### SUPPLIED INFORMATION ###
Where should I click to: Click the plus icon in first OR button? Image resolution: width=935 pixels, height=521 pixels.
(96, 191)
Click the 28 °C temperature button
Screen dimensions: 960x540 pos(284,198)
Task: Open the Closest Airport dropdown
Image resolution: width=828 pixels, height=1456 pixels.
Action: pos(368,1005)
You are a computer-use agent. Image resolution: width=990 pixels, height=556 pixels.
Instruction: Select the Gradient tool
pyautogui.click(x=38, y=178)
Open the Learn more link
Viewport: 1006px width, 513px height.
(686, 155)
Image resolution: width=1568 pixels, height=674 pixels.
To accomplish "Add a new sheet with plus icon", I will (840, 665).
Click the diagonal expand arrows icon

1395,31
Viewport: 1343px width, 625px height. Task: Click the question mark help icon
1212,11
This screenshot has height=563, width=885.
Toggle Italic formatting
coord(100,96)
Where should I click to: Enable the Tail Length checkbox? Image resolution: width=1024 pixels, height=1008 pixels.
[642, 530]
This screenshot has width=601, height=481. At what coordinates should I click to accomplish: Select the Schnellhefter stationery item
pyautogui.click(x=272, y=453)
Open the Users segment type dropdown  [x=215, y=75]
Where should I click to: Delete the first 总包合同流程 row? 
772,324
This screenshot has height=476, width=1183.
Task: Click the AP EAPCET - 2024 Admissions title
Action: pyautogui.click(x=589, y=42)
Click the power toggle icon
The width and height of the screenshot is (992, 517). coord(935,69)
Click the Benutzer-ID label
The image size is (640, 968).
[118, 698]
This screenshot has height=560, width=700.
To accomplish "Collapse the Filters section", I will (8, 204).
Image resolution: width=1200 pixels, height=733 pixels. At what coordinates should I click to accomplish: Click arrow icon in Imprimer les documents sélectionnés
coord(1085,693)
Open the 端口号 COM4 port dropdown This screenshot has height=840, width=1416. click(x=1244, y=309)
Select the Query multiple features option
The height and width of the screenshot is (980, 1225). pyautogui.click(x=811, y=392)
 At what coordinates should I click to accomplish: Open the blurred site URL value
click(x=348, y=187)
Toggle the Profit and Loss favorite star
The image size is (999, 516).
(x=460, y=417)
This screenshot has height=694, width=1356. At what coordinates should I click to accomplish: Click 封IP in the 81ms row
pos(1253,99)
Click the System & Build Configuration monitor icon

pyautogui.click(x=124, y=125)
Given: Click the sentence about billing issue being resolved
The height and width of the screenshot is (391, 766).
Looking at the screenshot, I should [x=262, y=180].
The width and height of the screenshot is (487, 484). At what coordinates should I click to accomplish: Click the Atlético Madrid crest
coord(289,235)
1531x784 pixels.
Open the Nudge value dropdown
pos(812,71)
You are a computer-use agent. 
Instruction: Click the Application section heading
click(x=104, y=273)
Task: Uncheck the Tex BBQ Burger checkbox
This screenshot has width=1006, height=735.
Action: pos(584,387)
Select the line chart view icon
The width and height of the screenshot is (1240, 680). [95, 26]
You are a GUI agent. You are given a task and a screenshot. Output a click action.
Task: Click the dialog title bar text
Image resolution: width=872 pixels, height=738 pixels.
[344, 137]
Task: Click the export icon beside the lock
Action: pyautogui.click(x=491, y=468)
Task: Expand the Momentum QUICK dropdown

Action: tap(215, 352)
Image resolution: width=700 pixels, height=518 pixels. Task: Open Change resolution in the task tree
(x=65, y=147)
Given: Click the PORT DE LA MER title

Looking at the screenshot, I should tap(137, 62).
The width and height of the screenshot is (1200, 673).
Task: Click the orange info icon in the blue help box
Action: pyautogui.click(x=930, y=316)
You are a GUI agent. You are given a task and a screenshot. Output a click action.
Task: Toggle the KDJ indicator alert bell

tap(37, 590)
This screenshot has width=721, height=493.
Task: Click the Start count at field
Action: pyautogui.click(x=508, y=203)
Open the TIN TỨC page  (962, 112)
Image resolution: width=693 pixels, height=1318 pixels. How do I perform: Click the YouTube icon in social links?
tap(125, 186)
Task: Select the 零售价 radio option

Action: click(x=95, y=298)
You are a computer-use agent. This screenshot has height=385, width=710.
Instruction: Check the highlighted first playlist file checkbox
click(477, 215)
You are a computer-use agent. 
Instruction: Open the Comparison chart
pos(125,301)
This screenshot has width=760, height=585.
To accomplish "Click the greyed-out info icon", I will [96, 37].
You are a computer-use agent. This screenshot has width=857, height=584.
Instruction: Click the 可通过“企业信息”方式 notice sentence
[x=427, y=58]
###
[TASK DIRECTIONS] Where the word "computer" shows up in a line of the entries above, copy that line.

[WRITTEN RESPONSE]
You are a computer-use agent. Image resolution: width=990 pixels, height=556 pixels.
You are a computer-use agent. 
You are a computer-use agent. This screenshot has height=385, width=710.
You are a computer-use agent. 
You are a computer-use agent. This screenshot has width=857, height=584.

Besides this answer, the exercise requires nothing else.